Which lines of the records below contain the word "will"? Show each one.
· · ·
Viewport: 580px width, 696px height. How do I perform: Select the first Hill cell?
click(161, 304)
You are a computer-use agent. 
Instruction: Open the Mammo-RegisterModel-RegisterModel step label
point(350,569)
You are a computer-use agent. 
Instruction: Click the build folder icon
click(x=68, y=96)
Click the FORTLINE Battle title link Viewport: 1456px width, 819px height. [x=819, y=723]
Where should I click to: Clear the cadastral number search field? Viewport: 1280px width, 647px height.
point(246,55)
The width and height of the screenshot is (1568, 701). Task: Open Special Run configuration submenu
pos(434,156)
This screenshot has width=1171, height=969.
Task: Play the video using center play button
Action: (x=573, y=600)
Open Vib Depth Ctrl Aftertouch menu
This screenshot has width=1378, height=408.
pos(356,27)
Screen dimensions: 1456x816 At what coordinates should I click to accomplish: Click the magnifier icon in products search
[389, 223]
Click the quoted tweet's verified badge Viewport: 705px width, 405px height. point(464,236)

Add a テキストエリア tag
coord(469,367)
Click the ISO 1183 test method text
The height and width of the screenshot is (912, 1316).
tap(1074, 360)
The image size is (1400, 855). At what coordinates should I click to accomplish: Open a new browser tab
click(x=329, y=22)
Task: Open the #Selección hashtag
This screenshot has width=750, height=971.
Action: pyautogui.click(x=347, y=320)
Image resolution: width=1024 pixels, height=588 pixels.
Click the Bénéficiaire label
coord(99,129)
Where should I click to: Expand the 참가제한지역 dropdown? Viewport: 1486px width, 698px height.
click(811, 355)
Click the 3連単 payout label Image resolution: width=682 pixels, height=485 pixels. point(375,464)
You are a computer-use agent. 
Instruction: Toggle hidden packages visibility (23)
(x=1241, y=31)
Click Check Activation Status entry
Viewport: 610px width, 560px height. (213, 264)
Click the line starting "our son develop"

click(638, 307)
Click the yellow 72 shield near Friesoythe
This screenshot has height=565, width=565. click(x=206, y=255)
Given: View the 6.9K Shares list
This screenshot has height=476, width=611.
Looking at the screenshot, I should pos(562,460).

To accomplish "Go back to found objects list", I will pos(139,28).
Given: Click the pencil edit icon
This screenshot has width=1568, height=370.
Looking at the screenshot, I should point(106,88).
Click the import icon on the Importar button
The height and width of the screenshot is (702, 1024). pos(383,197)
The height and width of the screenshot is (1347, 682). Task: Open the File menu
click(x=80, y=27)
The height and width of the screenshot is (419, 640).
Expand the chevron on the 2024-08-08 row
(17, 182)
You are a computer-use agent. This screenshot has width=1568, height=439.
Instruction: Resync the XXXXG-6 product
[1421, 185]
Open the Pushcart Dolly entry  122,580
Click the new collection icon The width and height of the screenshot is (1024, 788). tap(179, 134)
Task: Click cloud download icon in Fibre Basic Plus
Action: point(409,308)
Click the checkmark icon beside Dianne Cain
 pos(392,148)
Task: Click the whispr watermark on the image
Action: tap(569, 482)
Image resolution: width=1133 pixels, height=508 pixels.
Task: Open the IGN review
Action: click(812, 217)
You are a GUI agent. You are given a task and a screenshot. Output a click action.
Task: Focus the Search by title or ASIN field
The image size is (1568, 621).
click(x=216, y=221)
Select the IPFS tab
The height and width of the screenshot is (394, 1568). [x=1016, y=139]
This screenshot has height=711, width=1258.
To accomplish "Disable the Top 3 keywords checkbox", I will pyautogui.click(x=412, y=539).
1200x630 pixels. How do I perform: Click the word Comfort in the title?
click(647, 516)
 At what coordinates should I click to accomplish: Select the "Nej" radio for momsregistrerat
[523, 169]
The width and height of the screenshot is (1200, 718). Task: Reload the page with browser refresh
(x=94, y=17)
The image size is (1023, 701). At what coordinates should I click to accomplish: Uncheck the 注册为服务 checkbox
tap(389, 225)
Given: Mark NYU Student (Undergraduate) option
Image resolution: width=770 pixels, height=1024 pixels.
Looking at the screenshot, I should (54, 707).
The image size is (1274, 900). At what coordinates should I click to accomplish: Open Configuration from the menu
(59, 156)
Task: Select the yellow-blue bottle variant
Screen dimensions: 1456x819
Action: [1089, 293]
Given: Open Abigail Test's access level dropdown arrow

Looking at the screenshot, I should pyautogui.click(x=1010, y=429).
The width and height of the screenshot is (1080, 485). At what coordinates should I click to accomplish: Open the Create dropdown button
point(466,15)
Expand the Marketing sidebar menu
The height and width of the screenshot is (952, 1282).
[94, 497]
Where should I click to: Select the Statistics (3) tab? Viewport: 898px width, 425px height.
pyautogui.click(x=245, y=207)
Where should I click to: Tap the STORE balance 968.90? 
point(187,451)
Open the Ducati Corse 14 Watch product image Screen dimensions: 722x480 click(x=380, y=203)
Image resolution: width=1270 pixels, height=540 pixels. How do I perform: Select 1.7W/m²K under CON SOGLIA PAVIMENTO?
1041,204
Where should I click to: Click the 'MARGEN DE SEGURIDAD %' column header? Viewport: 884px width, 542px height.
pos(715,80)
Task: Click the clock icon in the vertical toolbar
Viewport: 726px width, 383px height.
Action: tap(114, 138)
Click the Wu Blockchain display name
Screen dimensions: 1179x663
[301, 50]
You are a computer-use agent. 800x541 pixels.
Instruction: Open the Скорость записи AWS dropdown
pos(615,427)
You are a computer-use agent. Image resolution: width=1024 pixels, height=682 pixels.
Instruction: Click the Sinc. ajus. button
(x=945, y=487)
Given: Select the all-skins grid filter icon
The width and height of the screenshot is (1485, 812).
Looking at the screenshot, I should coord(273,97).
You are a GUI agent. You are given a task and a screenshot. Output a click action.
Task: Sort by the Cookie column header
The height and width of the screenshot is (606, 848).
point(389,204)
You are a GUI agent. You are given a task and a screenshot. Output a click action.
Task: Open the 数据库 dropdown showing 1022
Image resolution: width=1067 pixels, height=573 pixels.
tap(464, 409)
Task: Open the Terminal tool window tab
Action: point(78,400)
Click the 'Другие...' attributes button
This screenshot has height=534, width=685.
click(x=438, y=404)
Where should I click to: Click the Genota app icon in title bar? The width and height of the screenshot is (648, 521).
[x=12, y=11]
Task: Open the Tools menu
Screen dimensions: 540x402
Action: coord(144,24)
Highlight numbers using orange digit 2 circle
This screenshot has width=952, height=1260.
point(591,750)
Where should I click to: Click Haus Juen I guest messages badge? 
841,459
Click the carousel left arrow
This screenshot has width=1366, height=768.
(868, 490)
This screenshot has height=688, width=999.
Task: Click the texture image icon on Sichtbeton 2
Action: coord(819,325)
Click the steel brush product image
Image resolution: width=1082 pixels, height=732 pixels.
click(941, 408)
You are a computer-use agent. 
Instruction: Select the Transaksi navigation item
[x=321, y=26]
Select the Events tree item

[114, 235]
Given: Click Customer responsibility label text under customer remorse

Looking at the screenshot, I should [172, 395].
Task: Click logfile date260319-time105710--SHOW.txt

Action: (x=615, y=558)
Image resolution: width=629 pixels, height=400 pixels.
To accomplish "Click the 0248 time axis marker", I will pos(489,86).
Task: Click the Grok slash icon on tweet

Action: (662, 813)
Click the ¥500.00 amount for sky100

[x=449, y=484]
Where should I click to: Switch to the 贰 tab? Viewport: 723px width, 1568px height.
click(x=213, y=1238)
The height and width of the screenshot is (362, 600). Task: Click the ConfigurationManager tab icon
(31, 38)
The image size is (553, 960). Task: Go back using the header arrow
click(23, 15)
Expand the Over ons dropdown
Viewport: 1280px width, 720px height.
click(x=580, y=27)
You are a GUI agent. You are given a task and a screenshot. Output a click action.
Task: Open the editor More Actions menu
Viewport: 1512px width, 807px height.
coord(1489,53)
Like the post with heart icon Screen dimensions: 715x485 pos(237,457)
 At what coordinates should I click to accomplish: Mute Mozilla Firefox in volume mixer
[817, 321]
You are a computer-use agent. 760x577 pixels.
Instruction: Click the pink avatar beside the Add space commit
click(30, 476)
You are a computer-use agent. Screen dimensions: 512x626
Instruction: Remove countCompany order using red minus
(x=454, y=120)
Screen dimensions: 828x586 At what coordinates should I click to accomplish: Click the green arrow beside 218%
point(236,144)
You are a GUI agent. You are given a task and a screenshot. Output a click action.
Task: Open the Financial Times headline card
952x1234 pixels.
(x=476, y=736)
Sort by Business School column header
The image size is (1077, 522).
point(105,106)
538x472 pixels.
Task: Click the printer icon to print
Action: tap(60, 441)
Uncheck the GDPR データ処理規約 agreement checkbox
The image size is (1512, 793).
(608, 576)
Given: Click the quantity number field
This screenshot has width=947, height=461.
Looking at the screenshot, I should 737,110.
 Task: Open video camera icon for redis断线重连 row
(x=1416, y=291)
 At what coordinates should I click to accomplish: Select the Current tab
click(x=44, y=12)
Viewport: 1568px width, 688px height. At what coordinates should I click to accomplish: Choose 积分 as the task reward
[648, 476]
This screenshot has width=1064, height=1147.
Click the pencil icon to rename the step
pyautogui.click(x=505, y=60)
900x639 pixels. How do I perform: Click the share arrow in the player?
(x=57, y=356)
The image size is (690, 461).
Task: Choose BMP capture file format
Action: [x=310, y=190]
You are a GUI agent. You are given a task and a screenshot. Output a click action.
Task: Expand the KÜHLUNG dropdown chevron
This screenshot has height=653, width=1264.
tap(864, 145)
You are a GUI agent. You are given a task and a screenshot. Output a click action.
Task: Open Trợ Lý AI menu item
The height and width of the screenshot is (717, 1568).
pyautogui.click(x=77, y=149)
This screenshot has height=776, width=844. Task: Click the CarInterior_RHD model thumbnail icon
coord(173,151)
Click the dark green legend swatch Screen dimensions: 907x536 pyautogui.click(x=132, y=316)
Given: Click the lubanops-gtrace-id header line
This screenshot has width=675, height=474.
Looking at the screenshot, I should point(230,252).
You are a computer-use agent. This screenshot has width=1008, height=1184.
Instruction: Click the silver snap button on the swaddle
· · ·
Answer space —
To accomplish "Go back to found objects list", I will pos(139,28).
To accomplish "Disable the Top 3 keywords checkbox", I will pyautogui.click(x=412, y=539).
To accomplish "Click the 0248 time axis marker", I will pos(489,86).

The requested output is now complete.